### EXERCISE AIM
Print exactly the lines below between the line holding "You are a computer-use agent. This" and the line holding "Toggle the Supervisor", inclusive, and nothing more.

-- RECORDS SUPPLIED follows --

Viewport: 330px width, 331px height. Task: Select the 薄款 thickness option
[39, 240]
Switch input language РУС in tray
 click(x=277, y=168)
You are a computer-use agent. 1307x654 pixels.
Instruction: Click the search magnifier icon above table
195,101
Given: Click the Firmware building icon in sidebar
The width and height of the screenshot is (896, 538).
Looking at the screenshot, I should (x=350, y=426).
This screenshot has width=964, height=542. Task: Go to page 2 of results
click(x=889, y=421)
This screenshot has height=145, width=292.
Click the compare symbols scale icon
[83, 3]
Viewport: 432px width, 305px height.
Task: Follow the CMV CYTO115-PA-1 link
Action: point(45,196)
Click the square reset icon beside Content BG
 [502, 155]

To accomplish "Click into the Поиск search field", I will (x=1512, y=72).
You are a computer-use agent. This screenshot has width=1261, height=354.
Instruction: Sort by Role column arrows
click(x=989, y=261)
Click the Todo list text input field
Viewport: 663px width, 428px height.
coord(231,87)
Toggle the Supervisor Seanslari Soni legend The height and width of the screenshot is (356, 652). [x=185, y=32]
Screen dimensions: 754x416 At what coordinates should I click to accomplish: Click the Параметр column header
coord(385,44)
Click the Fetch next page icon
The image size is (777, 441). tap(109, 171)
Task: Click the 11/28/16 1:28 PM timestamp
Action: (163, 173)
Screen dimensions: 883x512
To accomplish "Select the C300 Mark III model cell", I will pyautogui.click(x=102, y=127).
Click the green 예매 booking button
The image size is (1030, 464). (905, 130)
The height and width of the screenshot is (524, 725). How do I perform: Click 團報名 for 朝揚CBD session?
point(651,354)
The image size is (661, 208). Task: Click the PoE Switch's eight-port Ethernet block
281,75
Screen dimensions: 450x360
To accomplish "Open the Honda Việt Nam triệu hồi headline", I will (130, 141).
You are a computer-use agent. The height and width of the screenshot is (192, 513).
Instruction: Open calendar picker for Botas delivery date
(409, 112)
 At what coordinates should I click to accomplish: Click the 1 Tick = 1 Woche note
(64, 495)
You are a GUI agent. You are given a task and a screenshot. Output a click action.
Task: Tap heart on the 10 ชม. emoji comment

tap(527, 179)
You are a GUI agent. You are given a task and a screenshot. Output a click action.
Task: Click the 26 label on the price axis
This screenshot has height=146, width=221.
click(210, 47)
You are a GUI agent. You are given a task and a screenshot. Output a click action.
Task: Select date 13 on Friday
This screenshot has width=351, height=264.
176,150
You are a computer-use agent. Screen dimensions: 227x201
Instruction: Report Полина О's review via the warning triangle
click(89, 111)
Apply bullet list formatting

-- RECORDS SUPPLIED concluded --

### RESPONSE TO THE EXERCISE
You are a computer-use agent. This screenshot has width=1261, height=354.
Instruction: Sort by Role column arrows
click(x=989, y=261)
Click the Todo list text input field
Viewport: 663px width, 428px height.
coord(231,87)
Toggle the Supervisor Seanslari Soni legend The height and width of the screenshot is (356, 652). [x=185, y=32]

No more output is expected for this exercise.